◆ **What you need to do**: The answer must be one number: the count of lines in the data below that include "with".

Stored items:
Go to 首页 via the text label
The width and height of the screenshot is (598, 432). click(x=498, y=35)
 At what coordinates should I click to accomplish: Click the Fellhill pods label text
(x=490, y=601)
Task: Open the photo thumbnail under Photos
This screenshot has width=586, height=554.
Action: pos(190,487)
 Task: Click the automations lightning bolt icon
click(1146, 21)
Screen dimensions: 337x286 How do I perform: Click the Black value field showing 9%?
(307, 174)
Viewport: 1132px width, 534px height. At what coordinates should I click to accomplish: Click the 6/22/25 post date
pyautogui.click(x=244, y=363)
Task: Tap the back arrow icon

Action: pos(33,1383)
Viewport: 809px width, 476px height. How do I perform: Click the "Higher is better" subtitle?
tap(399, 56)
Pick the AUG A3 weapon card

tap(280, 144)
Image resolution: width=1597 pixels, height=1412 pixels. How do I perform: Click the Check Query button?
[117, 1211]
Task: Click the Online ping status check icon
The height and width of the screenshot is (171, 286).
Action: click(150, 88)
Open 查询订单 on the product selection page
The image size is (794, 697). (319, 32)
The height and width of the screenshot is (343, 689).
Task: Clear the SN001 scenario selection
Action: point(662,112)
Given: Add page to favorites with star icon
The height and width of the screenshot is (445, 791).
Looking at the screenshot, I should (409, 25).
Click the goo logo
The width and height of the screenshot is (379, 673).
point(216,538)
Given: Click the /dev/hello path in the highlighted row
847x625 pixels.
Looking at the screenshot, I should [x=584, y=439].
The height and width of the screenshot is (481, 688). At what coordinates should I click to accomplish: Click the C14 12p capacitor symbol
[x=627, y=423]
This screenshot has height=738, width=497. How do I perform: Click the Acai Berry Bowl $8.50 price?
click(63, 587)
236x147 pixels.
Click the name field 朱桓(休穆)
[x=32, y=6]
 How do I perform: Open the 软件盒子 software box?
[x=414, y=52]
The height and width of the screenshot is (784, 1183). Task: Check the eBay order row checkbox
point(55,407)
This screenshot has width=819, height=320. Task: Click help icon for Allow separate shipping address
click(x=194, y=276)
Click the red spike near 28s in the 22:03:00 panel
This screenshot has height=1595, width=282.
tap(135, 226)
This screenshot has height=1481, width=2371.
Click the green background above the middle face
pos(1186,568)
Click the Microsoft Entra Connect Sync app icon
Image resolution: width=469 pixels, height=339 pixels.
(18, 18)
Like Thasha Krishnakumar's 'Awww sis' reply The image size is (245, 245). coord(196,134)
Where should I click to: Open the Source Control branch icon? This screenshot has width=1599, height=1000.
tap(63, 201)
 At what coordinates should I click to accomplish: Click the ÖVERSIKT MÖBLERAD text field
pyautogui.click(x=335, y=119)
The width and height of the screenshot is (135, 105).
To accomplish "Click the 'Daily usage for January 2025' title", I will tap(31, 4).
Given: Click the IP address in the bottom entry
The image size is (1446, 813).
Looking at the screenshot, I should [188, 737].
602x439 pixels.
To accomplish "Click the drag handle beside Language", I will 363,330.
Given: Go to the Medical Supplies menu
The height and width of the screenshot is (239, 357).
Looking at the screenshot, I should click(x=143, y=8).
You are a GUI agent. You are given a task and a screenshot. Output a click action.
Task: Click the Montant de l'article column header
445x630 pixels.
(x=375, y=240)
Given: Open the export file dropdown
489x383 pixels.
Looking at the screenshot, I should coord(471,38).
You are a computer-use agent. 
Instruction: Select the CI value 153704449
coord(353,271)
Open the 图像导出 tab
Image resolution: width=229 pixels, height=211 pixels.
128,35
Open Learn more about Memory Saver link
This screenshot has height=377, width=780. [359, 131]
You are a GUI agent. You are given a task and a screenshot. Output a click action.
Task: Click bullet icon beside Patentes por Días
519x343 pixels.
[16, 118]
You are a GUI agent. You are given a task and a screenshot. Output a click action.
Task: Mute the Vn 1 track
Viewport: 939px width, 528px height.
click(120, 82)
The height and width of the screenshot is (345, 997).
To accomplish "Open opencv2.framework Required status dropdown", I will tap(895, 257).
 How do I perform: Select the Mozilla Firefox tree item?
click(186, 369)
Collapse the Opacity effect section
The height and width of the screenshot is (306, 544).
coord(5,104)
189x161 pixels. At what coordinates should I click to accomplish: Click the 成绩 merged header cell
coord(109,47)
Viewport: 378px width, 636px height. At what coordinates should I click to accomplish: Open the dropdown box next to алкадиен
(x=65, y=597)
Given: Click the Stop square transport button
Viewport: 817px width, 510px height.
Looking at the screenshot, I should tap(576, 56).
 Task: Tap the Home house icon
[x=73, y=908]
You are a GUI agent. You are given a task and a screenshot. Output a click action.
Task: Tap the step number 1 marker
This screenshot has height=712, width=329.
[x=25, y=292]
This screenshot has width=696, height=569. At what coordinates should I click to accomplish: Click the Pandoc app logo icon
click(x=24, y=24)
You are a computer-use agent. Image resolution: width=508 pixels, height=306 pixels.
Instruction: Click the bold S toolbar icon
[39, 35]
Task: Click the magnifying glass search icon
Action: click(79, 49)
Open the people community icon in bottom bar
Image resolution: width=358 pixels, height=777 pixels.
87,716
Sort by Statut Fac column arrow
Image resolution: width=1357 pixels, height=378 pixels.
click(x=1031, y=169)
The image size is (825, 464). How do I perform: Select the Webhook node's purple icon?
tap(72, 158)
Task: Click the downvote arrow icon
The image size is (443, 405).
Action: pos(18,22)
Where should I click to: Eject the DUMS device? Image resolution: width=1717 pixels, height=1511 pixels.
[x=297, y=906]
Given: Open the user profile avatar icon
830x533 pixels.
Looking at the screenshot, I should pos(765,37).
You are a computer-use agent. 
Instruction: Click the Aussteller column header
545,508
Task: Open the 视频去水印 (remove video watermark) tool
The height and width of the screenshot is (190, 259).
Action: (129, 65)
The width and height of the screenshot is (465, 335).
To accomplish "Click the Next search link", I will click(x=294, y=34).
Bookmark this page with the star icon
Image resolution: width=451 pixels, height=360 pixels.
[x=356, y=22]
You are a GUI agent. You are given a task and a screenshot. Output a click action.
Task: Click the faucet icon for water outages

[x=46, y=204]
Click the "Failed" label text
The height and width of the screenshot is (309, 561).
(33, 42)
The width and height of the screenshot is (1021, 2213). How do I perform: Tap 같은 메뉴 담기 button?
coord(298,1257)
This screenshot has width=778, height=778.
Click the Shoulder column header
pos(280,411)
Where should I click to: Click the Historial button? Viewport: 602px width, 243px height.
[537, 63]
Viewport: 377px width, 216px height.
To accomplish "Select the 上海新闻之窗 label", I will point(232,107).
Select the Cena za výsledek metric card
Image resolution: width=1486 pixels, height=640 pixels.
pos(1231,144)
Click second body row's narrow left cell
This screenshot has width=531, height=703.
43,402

◆ **Solution to this exercise**: 2